低頻度抗原に対する抗体疑いであったが、実は別な抗体であった例・・・

  • 抗P1の例:P1抗原量は個々の赤血球で抗原量にばらつきがあるため、強い抗体であれば殆どの陽性赤血球と陽性を示しますが、弱い抗体の場合は、赤血球上のP1抗原が多い赤血球とのみ陽性となります。抗体スクリーニング赤血球のP1抗原が常に抗原量の多い血球とは限らないため、抗P1の存在には気が付かず、その後の交差適合試験でPEG-IATなどの間接抗グロブリン試験を実施した際にP1抗原量が多い赤血球とのみ弱陽性になる場合があります。この解決策は、生食法で抗体の存在を確認すること、反応が弱い抗P1では低温(4℃)で反応性を観察することで抗P1の特異性を確認出来る場合があります。

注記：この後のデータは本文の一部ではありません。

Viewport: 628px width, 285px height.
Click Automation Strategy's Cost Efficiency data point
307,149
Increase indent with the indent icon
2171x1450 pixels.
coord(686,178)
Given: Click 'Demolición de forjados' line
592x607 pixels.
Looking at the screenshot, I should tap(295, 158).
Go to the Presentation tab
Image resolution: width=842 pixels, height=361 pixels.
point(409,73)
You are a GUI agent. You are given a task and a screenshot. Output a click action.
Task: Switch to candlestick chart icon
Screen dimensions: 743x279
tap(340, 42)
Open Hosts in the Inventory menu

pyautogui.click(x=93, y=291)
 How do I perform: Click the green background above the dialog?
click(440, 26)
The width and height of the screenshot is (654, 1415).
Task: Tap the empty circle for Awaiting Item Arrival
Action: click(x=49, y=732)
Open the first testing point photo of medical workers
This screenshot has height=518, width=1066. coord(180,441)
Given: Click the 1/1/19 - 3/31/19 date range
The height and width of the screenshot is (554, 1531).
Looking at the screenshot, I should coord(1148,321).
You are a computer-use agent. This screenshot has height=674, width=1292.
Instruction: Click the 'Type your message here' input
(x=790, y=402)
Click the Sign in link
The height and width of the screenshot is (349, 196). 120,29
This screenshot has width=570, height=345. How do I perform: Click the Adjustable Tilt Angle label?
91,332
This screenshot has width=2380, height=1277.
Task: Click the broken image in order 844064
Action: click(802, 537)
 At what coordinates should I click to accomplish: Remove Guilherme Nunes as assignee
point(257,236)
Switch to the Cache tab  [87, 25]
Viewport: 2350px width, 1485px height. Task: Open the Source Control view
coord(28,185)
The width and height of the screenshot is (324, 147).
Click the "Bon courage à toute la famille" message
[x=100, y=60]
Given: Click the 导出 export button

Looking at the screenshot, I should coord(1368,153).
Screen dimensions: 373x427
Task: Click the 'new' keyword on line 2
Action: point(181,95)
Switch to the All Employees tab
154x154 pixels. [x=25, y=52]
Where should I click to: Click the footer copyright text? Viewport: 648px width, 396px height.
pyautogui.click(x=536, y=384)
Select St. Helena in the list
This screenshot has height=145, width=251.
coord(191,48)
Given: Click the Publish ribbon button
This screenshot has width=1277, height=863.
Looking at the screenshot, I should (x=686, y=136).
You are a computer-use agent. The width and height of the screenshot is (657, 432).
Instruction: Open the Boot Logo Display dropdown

  • 抗Bgaの例:抗BgaはHLA-B7陽性個体の赤血球と反応するHLA関連抗体です。通常赤血球上にはHLA抗原が存在しませんが、一部のHLA抗原が赤血球上に存在する場合があります。HLA-B7抗原は赤血球型検査ではBga抗原と呼ばれています。赤血球上の量は個体差があるため、全てのHLA-B7個体の赤血球と反応する訳ではなく、ある一定以上の抗原量を持つ赤血球とのみ反応します。我々の調査では、赤血球上にある程度高発現しているのはHLA-B7陽性個体の中の5%程度でした。また、市販品パネル赤血球のHLA-B7又はBg+表記は必ずしも抗Bgaとの確認がされていないため、反応が陰性となることがあり注意が必要です。抗Bgaを保有した血漿(血清)がまたまたBga抗原が多い血液と交差適合試験を行った場合、低頻度抗原に対する抗体のように、その1本だけが陽性反応を示すというワケです。

 このように赤血球上の抗原量に個体差がある血液型抗原に対する抗体には注意を払う必要があります。通常の抗体が否定された場合、低頻度抗原に対する抗体を疑い検査を進めますが、低頻度抗原に対する抗体の同定作業を行う場合は、陽性になった赤血球を酵素(ficin、trypsin、α-chymotrypsin、など)や化学(DTT、AET、酸)処理を行い、その抗原の性質又は特徴から特異性の絞り込みを行うことが解決の糸口となります。つまり、酵素処理赤血球で反応が消失した場合はMN系やMiltenberger系の抗体が示唆、酸処理した赤血球と陰性になる場合は、Kell系やBgaなどに対する抗体が示唆されるということです。そのため、交差適合試験が陽性になった赤血球(セグメント)の確保や陽性となった不規則抗体同定用パネル赤血球の確保は低頻度抗原に対する抗体同定をスムーズに行う鍵となります。また、輸血をしたい場合は、低頻度抗原に対する抗体保有のため輸血出来ないということはありません。出現頻度から他の殆どの赤血球とは陰性となります。